Pero si el paisaje natural ha cambiado mucho,
el paisaje humano es ahora más caleidoscópico y más lleno de matices que nunca,
consecuencia sin duda del momento económico que vivimos que impulsa a salir de
sus países a mucha gente en busca de una vida más digna para su familia. Esto
es algo a lo que yo le veo muchas ventajas y una buena ocasión para el
enriquecimiento mutuo, pero inevitablemente ha dado lugar a la aparición de
desconfianzas y miedos atávicos a lo desconocido entre el vecindario.
Ellos vienen con sus costumbres y sus maneras,
ocupan el espacio público, se reúnen y disfrutan de lo que tienen a su alcance.
Sin proponérselo nos enseñan cómo se
juega y se vive al aire libre. Algo que al menos yo tenía olvidado y eso que
me pasé toda mi infancia en la calle con mi pandilla. Ellos saben muy bien como
disfrutar de esa playa de Madrid, de esos chorrillos y en un par de chapoteos
nos muestran cómo alucina un niño, ante la general estupefacción de todos nosotros,
los melones, que al no saber qué decir pensamos que con tanta humedad eso no
puede dar más que gérmenes y enfermedades y, de este modo, desacreditar a quien
disfruta sin complejos.
No tengo pueblo pero sé lo que es bañarse en
acequias y pozas que con toda seguridad tienen más peligro que nuestra “playa”

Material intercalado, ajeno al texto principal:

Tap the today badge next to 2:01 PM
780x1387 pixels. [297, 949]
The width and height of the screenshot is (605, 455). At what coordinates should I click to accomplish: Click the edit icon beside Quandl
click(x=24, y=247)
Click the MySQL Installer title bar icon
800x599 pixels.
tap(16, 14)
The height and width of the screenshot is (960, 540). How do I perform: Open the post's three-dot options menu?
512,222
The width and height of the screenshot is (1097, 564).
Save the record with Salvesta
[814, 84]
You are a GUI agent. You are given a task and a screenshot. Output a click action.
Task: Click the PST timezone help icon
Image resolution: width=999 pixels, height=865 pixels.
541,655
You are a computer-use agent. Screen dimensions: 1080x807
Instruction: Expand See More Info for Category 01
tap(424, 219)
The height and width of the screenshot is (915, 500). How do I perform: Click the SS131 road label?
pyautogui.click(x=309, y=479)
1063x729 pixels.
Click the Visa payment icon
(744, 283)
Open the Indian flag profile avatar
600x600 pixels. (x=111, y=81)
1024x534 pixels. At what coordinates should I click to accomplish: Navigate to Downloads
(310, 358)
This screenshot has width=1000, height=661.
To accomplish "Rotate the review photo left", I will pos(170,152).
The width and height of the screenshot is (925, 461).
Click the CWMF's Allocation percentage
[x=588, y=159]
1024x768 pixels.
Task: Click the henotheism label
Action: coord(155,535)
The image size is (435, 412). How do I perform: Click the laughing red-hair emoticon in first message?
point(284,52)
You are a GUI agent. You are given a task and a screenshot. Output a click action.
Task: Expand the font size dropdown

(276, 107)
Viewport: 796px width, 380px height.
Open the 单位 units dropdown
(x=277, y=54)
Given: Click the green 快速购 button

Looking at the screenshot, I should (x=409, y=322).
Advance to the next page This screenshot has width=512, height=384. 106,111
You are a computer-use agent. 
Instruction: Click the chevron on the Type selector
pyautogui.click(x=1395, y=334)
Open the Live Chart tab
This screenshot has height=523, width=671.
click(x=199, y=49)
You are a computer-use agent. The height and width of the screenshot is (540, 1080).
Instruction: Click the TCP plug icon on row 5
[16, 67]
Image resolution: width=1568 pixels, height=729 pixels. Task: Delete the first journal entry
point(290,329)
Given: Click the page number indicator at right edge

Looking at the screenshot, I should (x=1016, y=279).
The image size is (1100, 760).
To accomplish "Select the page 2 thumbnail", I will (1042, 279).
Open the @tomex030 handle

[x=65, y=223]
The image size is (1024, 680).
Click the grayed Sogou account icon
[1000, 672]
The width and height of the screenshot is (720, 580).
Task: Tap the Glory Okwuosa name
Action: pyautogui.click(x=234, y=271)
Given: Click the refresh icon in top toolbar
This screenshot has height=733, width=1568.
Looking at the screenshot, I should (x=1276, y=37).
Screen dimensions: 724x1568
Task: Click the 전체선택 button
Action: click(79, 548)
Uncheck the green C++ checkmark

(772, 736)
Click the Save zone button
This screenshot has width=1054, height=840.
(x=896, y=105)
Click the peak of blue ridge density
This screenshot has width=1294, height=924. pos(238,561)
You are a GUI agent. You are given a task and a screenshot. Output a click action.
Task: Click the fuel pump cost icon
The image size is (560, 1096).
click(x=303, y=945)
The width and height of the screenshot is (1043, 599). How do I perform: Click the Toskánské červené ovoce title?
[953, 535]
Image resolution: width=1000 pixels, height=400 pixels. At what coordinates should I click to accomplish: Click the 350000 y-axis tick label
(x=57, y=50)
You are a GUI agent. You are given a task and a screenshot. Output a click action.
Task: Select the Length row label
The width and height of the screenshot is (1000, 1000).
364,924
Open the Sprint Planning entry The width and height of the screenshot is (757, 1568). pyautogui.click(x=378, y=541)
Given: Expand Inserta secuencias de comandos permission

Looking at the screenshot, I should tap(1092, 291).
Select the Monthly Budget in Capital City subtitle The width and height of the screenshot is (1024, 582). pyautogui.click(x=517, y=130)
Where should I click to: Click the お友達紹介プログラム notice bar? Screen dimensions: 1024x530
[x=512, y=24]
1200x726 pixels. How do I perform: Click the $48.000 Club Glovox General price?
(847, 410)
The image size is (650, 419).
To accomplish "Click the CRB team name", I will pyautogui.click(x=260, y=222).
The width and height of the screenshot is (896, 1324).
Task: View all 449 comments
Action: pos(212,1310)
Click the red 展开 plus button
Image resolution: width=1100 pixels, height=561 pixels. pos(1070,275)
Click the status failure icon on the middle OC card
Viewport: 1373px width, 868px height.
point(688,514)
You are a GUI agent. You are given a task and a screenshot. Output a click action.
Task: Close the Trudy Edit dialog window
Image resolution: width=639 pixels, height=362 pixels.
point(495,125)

a la que a diario se le hacen unos controles y una limpia que para sí querría
la sanidad privada. En eso Gallardón tiene cuidado, que no le falte de ná a la niña
de sus ojos, a la joya de su mandato, doy fe. Venga, gracias, qué limpio nos lo
tienes todo. Ah, espera, que sale de nuestros bolsillos como tantas otras cosas.
Pero no somos racistas, no.
Al menos eso
decimos y ponemos la mano en el fuego a que no. Si acaso un poco melones y
cuadriculados. Sin embargo, ya lo decía Wittgenstein: los límites del lenguaje
son los límites de mi mundo, cuando rascas un poco y mantienes una conversación
sobre el tema salen del melonar curiosas perlas lingüísticas donde los términos
utilizados (panchito, machupichu…) no son amables y delatan a quien los utiliza
para denominar a sus vecinos, situándose con prepotencia en un plano superior
al de ellos, sin saber que en ocasiones su educación y su cultura pueden ser muy
superiores. Nos sorprendería saber la cantidad de inmigrantes que llegan a
nosotros con educación superior y titulaciones universitarias.
Deberíamos sentirnos orgullosos de acogerlos y
darles una oportunidad a pesar de que a los de aquí, a los melones, tampoco nos
sobra. Deberíamos sentirnos parte de un proyecto global que tiene por objetivo
hacer del planeta un lugar más habitable. No sabemos qué motivos concretos les
han traído, ni cuál ha podido ser su periplo hasta llegar a nosotros, nadie
deja su país y su casa así porque sí, ojalá supiéramos ir más allá. No
alimentarnos de desconfianzas, ni de odios, sino de colaboración. El enemigo es
otro. Deberíamos sentirnos felices de que estén entre nosotros y no en medio de
ninguna parte como me ha hecho ver Mario, el Pertxa, convencido colaborador de
ACNUR a quién el conflicto en Siria le ha hecho saltar de la comodidad de su
casa para concienciarnos a todos de que mientras una sola persona esté viviendo
en la desprotección y en clara desventaja el resto del mundo no puede permanecer
impasible.
Gracias, Mario, por ese toque de atención y por ser guapo por dentro
y por fuera. Como tú, digo: Welcome to my country
María Jiménez, una visionaria.
Melones, somos
todos muy melones, mientras miremos para otro lado sin arrimar el hombro.